In the subgroup of patients in the POST-V-mAb, we could observe that receiving mAb was a protective factors for mortality, suggesting the advantage of early therapies in this high-risk group of patients and in line with a recent published paper by the EPICOVIDHEA group [33]. Due to the few patients who received oral antivirals, we could not generalize this suggestion on the use of oral antivirals and additional studies are warranted.

In line with the literature [18, 34,35,36,37], we found a reduction on ICU admission rates. These findings may be explained with the lower need of high-level oxygen support (i.e. CPAP/HFNC and MV) observed in the POST-V-mAb group.

Another interesting finding was the analysis of the duration of viral shedding in this high-risk population. First, we confirmed that HM patients exhibit a prolonged shedding of viral RNA from the upper respiratory tract [8], which has a crucial impact on the decision whether to start or continue the treatment of the HM, especially in patients with active malignancy. Nevertheless, the observed reduction of viral shedding observed in the POST-V-mAb group has important consequences: on the one hand, it increases the opportunity for the patients to receive the treatment of underlying disease; on the other hand, it may reduce the possibility of selecting viral variants, which may be less susceptible to patients’ immunity and to drugs’ activity [38, 39]. Second, we assessed the predictors of PVS and found that not only corticosteroid use (either for the treatment of the underlying disease or COVID-19) but also its duration for more than 7 days was independently associated with PVS [40, 41].

A recent study highlighted that not only clinical outcomes, but also viral clearance was positively influenced by the association with remdesivir/dexamethasone [42]. The use of remdesivir may therefore counterbalance the effect of corticosteroids towards PVS and may suggest that an early and timely use of antivirals should be strongly recommended, especially in immunosuppressed patients with HM.

This study undoubtedly presents several limitations. Firstly, it is a retrospective and single-centre nature; furthermore, the small study population did not allow us to stratify our patients by the different types of HM, and due to few patients who received oral antivirals, we could not assess the efficacy of this treatment in HM population. Secondly, we were unable to identify the SARS-CoV-2 variant of concern in all infected patients; therefore, the variant was indirectly defined based on the dominant one in Italy in the same period. However, the aim of the study was not to investigate the effect of a specific variant on the outcome, which, in our opinion, deserves targeted studies. Unfortunately, we were not able to recollect data of the exact timing of mAbs administration in the outpatient setting. Finally, it is quite complicated to speculate whether the treatment of the underlying HM would have affected mortality in those who were not treated. In addition, there was a lack of data on the efficacy of oral antivirals and the long-acting mAbs, which need further targeted studies in the haematological population.
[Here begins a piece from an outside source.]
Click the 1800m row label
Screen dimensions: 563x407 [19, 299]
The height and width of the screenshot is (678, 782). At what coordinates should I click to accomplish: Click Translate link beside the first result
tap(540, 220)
In conclusion, we showed that vaccination and mAbs reduce ICU admission, hospitalization length and viral shedding in COVID-19 patients with HM, who, however, still remain a high-vulnerable population with high mortality rates. Strict adherence to non-pharmacological interventions and vaccinations remains mandatory for this frail population in the time where SARS-CoV-2 is continuously circulating in the community.